### Your instructions
Put every line of the rows below into a Markdown table with the columns Number and Line, numbering the lines in order and omitting blank ones. Leave the pictures out of your answer.

(Word and element location rows)
○ ○ ○
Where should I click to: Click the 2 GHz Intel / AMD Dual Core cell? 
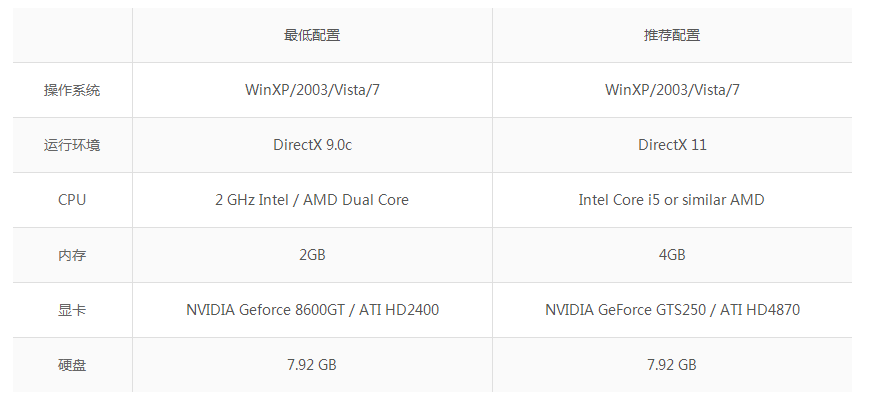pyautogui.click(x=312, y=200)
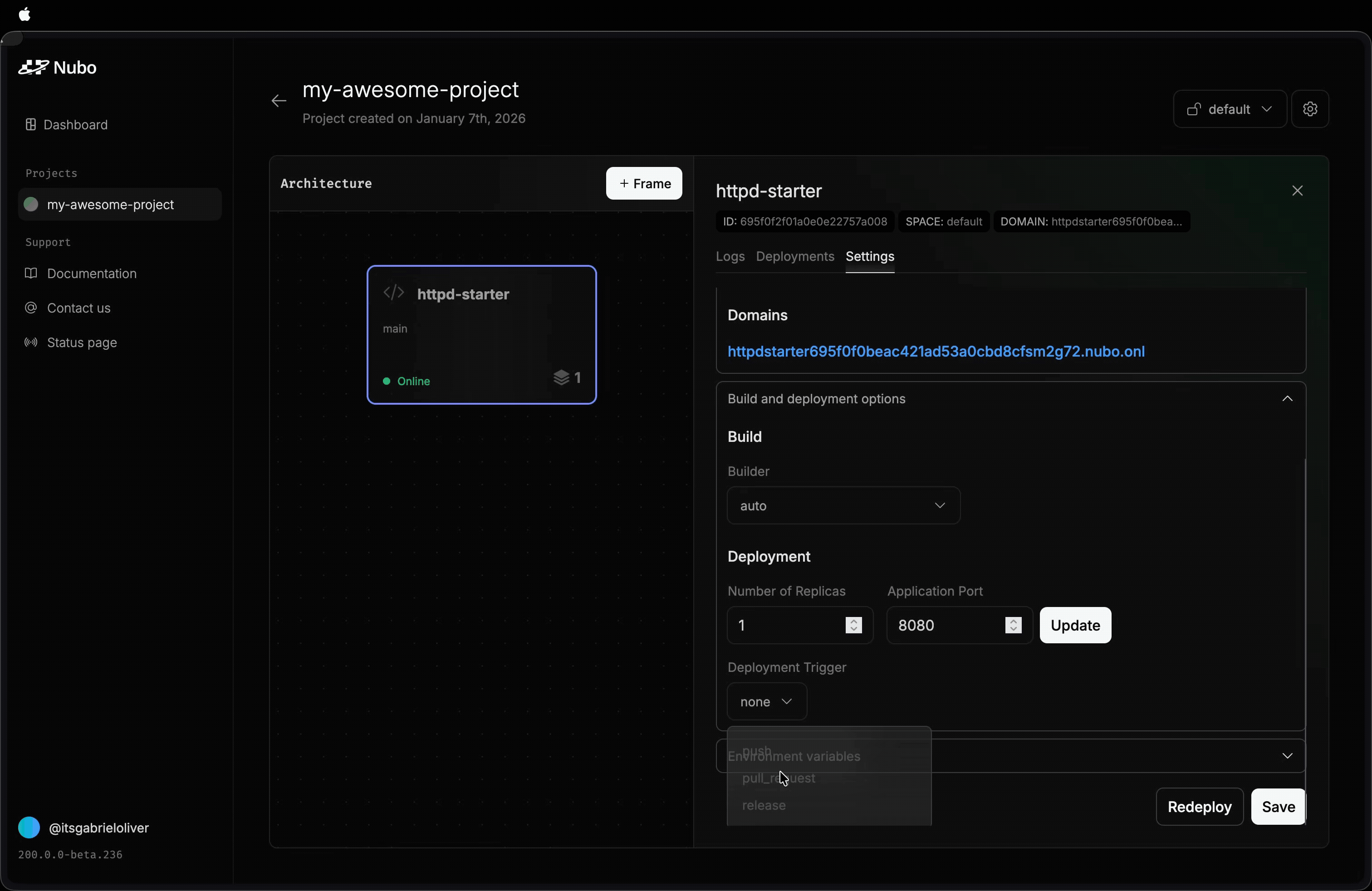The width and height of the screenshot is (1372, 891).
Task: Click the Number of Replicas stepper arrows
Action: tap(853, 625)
○ ○ ○
### Correct response
| Number | Line |
|---|---|
| 1 | Where should I click to: Click the 2 GHz Intel / AMD Dual Core cell?  |
| 2 | pyautogui.click(x=312, y=200) |
| 3 | The width and height of the screenshot is (1372, 891). |
| 4 | Task: Click the Number of Replicas stepper arrows |
| 5 | Action: tap(853, 625) |